[Dataset entries]
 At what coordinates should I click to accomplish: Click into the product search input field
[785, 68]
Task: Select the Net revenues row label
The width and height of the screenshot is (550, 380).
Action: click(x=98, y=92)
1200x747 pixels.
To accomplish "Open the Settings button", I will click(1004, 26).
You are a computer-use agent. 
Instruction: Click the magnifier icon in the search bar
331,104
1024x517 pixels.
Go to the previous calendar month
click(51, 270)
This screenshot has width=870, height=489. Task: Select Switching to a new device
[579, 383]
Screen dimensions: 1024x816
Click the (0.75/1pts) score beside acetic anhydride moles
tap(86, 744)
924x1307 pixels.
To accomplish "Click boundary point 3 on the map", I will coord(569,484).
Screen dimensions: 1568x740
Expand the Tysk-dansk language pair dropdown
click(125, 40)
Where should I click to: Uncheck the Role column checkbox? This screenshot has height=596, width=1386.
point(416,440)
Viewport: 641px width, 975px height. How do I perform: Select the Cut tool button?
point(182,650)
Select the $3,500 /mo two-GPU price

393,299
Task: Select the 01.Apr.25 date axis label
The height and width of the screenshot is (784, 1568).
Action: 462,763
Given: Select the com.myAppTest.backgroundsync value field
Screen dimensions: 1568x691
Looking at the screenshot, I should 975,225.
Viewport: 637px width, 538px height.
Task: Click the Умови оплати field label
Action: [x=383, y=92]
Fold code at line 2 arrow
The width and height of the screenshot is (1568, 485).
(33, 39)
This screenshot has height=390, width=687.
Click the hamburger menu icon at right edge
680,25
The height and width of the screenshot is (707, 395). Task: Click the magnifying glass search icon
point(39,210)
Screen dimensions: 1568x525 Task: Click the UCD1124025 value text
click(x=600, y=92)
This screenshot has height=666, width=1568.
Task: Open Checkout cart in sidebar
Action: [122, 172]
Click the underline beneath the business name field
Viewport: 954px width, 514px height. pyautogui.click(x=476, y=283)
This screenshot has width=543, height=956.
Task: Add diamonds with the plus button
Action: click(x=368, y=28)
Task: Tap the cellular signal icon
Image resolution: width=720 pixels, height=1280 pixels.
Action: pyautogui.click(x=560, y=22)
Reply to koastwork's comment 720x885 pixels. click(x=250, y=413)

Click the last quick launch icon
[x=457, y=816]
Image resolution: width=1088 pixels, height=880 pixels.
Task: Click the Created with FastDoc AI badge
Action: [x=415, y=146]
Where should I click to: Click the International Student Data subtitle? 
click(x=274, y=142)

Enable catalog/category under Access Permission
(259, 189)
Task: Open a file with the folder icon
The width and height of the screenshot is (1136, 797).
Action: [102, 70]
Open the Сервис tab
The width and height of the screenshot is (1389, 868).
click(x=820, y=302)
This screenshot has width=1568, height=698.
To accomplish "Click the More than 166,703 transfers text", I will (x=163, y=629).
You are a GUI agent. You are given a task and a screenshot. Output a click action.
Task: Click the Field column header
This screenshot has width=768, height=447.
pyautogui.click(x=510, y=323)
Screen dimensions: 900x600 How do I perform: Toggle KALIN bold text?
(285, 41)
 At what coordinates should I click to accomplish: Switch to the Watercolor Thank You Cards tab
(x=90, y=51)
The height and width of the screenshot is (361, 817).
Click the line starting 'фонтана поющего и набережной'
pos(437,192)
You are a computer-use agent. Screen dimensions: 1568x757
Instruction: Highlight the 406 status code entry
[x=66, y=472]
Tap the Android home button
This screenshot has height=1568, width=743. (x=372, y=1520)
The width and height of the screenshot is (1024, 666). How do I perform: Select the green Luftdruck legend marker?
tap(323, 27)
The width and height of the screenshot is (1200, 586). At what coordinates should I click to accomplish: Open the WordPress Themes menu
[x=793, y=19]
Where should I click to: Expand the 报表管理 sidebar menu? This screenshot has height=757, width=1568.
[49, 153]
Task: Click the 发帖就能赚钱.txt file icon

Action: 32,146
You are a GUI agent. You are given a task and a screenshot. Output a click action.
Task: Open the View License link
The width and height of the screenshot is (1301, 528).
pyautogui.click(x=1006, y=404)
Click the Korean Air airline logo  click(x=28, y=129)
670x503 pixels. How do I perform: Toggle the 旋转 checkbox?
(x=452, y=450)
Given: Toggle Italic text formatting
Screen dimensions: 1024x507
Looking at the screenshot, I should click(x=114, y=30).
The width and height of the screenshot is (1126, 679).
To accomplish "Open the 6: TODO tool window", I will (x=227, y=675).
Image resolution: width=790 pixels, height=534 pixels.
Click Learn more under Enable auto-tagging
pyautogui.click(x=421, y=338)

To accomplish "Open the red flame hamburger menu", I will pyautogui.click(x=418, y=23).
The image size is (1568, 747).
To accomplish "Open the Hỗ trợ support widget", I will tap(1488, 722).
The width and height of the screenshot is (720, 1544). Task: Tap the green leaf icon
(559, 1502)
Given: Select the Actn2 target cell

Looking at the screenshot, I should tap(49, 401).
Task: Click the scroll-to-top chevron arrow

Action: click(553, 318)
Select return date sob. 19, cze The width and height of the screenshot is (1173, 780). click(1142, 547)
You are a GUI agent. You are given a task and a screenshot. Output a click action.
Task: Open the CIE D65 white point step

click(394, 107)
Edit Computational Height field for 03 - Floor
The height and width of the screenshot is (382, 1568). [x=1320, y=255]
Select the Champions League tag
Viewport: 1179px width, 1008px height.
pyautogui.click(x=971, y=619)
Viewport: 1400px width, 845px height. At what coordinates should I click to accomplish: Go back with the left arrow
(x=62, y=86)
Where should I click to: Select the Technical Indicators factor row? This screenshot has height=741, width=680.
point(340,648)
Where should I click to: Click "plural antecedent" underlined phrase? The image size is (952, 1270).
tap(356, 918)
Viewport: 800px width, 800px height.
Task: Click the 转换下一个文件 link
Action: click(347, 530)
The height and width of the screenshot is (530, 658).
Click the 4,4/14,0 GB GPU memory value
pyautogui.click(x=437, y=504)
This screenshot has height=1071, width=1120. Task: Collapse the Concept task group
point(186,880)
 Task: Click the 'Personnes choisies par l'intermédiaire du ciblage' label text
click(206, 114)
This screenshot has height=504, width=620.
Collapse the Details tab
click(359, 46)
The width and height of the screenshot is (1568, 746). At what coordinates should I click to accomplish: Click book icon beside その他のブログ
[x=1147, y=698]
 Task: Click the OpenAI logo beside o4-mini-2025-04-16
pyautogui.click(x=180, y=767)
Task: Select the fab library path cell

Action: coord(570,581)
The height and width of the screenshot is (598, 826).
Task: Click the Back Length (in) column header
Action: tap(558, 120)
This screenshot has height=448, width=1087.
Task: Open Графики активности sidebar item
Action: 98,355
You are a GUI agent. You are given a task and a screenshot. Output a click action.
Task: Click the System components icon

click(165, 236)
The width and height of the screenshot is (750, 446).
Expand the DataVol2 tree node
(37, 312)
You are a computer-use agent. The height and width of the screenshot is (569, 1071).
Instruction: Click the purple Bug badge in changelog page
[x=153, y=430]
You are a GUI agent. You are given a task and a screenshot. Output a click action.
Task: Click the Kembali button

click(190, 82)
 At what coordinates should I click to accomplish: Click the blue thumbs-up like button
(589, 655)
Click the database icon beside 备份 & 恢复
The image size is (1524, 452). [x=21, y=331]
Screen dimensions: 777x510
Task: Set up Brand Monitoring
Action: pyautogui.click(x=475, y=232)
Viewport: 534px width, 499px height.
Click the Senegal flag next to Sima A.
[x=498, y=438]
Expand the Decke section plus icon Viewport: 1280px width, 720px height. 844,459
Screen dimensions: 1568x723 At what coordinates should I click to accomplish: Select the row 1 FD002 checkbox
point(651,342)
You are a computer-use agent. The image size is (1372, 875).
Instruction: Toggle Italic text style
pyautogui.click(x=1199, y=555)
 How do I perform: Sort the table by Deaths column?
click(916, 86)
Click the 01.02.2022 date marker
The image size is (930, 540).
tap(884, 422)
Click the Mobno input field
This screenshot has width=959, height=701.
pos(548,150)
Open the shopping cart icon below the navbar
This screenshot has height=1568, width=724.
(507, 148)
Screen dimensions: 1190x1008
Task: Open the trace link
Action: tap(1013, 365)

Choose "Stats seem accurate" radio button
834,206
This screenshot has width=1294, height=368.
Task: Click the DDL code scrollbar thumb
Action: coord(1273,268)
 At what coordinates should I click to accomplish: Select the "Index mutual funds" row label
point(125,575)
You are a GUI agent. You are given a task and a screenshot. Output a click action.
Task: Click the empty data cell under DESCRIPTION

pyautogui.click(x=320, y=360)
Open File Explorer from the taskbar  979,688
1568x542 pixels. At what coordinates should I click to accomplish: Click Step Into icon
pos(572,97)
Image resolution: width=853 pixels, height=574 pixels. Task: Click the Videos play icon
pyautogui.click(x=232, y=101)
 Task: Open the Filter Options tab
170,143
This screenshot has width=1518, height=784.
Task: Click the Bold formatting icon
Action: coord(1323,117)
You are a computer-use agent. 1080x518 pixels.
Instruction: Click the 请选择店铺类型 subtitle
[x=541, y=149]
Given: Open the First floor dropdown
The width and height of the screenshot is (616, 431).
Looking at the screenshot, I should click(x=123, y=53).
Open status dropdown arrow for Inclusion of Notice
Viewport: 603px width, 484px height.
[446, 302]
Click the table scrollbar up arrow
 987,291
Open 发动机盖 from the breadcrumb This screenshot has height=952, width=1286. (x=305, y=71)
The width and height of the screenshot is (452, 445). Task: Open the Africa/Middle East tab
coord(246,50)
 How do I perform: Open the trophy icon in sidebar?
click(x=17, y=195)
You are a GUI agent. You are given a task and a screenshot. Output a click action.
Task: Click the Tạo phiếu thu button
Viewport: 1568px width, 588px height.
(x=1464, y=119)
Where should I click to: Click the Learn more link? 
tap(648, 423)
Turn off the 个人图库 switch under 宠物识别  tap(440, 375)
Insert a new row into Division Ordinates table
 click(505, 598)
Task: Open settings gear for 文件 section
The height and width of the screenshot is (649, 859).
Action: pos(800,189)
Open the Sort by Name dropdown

**Exercise requirements:**
From the opening line of the data above, please print each line as written up to and including the line that contains "924x1307 pixels.", and nothing more.

**Answer box:**
 At what coordinates should I click to accomplish: Click into the product search input field
[785, 68]
Task: Select the Net revenues row label
The width and height of the screenshot is (550, 380).
Action: click(x=98, y=92)
1200x747 pixels.
To accomplish "Open the Settings button", I will click(1004, 26).
You are a computer-use agent. 
Instruction: Click the magnifier icon in the search bar
331,104
1024x517 pixels.
Go to the previous calendar month
click(51, 270)
This screenshot has width=870, height=489. Task: Select Switching to a new device
[579, 383]
Screen dimensions: 1024x816
Click the (0.75/1pts) score beside acetic anhydride moles
tap(86, 744)
924x1307 pixels.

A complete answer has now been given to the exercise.